O programa “Piô-Piô”, da Rádio Nacional de Angola (RNA), foi um dos mais emblemáticos espaços dedicados à infância angolana nas décadas de 1970 e 1980. Com forte componente comunitária e educativa, era realizado em diferentes zonas do país, envolvendo os miúdos locais em concursos como dança das cadeiras, lançamento de bola ao cesto, música, anedotas e outras actividades lúdicas. Em cada edição, as crianças cantavam, brincavam e aprendiam, tornando o programa um verdadeiro palco de expressão cultural e formação cívica.
O indicativo oficial do programa — com a letra “Piô-Piô, da Rádio Nacional, é para aprender e para brincar. Ordem, educação, disciplina na nossa diversão...” — foi escrito por Rui de Carvalho, musicado por Henrique, professor de música, e interpretado por Dionísio Rocha. Esta composição tornou-se o hino da infância radiofónica angolana, ecoando nos lares e nas ruas com entusiasmo e afecto.
Mais tarde, Barcelô de Carvalho “Bonga” foi convidado pela RNA a compor uma música dedicada ao programa e às crianças de Angola. Surge então “Kyalumingu Kimenemene”, uma canção que celebra a infância, a oralidade e os afectos comunitários. Bonga lançou a música no Largo do Kinaxixi e voltou a cantá-la no show realizado na Mutamba, reforçando o vínculo entre arte, infância e memória colectiva.
ENTRE ONOMATOPEIA E IDEOLOGIA
O termo “Piô-Piô” carrega múltiplas camadas de significado:
- Por onomatopeia, representa o som dos pintainhos — uma imagem doce e infantil.
- Por referência histórica, “Piô” era também o diminutivo de “pioneiros”, nome dado às crianças no tempo de partido único em Angola, quando a educação e os meios de comunicação tinham forte orientação ideológica.
A escolha da música como indicativo reforça essa ligação entre infância, formação cívica e identidade nacional. Num tempo em que havia apenas uma rádio — a nacional — os programas etários eram seguidos com atenção quase religiosa pelos seus destinatários. Foi o caso de muitos, eu incluído.
ENTRELAÇAMENTO LINGUÍSTICO: PORTUGUÊS E KIMBUNDU
A letra da canção de Bonga é um exemplo vibrante de entrelaçamento entre o português e o Kimbundu, revelando uma Angola urbana, viva e multilingue. Bonga canta:
“Sukula depressa o kisuku / pregozinho no pescoço / matabicho não kanjonja / piô-piô stá te chamar.”
“Kyalumingu kimenemene! Piô-piô. Dondim tem mabute / Mãe foi no Piô-piô...”
Esses versos misturam línguas e códigos culturais, criando uma linguagem híbrida que ressoa com o quotidiano dos ouvintes.
NEOLOGISMOS E GÍRIAS: ORALIDADE CRIATIVA
A canção é rica em termos que emergem da oralidade popular, revelando práticas e hábitos locais:
Palavra/Expressão| Significado em português
Kusukula | Lavar, arrumar Kisuku | Cozinha Matabicho | Pequeno-almoço (neologismo: “matar o bicho”)
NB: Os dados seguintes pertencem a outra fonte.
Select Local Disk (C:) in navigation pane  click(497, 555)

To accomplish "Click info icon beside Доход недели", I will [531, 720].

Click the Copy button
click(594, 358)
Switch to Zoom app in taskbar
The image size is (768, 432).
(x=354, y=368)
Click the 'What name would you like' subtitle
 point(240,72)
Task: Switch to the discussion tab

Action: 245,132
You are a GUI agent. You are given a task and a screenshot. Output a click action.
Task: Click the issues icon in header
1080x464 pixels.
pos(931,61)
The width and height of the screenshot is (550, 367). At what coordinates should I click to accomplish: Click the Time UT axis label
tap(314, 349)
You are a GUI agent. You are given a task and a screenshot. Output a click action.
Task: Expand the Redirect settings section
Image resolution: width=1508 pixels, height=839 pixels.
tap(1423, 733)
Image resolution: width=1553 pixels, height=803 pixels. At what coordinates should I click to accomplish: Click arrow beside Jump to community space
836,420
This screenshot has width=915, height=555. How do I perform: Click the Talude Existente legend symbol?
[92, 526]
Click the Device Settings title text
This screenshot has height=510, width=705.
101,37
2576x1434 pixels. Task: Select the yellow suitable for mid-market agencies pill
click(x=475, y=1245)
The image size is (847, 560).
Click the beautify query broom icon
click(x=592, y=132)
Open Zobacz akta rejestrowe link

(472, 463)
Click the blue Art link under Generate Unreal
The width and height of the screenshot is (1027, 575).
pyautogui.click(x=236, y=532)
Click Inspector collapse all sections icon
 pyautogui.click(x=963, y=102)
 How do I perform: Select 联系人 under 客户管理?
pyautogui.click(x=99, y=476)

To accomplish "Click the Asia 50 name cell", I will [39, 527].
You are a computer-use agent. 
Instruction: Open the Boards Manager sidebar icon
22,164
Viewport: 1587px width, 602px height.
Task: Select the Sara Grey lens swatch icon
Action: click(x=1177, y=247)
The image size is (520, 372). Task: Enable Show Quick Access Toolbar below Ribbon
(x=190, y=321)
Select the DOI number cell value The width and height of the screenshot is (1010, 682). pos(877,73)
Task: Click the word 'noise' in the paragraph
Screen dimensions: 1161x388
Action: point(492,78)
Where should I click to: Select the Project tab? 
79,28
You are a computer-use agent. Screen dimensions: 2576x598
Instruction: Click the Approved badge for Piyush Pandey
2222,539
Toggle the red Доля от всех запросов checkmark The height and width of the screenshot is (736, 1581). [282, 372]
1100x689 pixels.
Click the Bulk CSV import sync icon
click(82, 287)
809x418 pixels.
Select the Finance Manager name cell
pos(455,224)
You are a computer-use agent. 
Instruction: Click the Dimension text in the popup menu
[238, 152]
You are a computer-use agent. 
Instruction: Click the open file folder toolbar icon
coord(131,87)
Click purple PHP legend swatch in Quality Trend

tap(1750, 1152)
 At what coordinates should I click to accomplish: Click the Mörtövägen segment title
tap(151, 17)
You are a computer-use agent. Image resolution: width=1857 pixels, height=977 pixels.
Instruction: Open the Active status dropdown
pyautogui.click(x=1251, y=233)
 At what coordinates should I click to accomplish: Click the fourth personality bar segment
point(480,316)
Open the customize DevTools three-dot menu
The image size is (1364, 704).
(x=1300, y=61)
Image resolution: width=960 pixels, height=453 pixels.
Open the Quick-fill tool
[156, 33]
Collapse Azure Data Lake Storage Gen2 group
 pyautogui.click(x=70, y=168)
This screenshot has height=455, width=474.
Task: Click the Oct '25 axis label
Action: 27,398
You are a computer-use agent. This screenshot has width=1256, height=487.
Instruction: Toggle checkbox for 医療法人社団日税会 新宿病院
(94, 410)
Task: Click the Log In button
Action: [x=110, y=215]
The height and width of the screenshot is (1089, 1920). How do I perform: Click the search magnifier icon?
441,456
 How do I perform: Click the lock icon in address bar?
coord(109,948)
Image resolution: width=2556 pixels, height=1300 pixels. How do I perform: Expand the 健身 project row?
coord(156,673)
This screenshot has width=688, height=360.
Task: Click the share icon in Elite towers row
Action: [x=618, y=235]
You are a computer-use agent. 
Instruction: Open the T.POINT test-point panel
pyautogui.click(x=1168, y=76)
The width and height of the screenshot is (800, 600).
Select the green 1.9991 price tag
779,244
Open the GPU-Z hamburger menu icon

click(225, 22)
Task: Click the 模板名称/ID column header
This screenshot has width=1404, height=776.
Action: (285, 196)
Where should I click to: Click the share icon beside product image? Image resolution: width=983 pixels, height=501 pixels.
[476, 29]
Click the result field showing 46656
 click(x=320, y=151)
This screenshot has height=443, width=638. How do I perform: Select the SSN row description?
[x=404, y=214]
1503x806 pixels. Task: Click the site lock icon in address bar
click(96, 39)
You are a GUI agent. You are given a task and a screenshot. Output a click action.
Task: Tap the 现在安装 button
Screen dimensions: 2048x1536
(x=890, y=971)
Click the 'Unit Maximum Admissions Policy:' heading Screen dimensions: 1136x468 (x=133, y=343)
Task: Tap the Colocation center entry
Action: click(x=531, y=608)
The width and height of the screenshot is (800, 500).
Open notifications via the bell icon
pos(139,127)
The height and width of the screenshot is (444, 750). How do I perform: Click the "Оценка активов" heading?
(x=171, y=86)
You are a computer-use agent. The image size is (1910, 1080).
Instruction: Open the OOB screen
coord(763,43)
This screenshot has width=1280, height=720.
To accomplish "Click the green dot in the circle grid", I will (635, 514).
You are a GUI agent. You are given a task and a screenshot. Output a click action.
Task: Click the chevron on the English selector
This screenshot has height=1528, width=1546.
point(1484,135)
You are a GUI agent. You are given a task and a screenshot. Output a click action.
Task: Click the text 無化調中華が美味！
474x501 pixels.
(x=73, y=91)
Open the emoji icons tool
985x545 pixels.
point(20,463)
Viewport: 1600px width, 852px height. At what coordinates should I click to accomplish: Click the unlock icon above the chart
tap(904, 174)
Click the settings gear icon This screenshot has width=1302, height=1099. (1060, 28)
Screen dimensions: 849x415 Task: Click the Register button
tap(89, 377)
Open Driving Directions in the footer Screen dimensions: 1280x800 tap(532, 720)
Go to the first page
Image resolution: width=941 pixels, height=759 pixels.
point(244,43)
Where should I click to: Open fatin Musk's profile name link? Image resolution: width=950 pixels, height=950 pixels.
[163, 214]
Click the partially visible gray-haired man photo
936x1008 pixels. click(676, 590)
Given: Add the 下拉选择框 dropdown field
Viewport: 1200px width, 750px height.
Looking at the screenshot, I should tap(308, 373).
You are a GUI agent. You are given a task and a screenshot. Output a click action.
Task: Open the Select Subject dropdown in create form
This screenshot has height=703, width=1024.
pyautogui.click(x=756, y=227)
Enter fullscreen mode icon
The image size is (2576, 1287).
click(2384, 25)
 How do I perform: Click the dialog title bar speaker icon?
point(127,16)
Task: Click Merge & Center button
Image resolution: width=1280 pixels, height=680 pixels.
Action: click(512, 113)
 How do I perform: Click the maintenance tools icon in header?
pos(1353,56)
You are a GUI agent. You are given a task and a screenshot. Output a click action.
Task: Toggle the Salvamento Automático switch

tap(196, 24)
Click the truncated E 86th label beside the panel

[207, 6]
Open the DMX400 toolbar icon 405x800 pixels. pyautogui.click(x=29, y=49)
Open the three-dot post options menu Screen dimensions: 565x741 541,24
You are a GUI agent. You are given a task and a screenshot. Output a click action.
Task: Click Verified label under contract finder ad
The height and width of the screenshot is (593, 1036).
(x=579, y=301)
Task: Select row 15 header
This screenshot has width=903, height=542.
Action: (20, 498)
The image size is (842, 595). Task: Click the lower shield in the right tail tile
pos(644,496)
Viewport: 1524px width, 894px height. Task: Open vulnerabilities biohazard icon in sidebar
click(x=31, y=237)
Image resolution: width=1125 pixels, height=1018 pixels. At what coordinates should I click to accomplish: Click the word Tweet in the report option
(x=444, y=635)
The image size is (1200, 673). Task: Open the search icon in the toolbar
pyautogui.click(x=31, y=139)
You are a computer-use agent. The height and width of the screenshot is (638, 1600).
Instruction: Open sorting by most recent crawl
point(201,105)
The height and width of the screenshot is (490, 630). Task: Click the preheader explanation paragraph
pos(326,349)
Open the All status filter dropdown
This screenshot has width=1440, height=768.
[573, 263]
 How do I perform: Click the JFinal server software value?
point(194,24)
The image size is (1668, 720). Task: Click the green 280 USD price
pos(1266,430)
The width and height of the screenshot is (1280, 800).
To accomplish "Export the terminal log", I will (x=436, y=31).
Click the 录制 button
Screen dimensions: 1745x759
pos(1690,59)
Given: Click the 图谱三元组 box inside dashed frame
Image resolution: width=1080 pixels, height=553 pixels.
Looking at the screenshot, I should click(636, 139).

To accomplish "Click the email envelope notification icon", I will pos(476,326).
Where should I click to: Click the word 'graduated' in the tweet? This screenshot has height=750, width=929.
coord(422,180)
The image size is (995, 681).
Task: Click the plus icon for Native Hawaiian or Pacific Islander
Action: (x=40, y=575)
Kanjonjar | Comer aos bocados, lentamente Kifwa kya iba | Mau hábito Kyalumingu kimenemene | Aos domingos, de manhã ou manhã cedo
Mabute | Ferida crónica
Essas expressões não apenas enriquecem o vocabulário, mas também funcionam como marcadores culturais e afectivos. São termos que circulam entre gerações, carregando significados que vão além da tradução literal.
MÚSICA COMO DOCUMENTO GERACIONAL
Para quem viveu a infância nos anos 1980, “Piô-Piô” não é apenas uma canção — é um documento sonoro da memória colectiva. A música, ao ser usada como indicativo pela RNA, tornou-se parte da rotina emocional de milhares de crianças, que se reconheciam na linguagem, no ritmo e na melodia.
Mais tarde, para alguns, essa escuta atenta evoluiu para uma relação profissional com a rádio, como foi o meu caso, tornando-me radialista na LAC. A música, portanto, não apenas marca uma época — ela forma e transforma.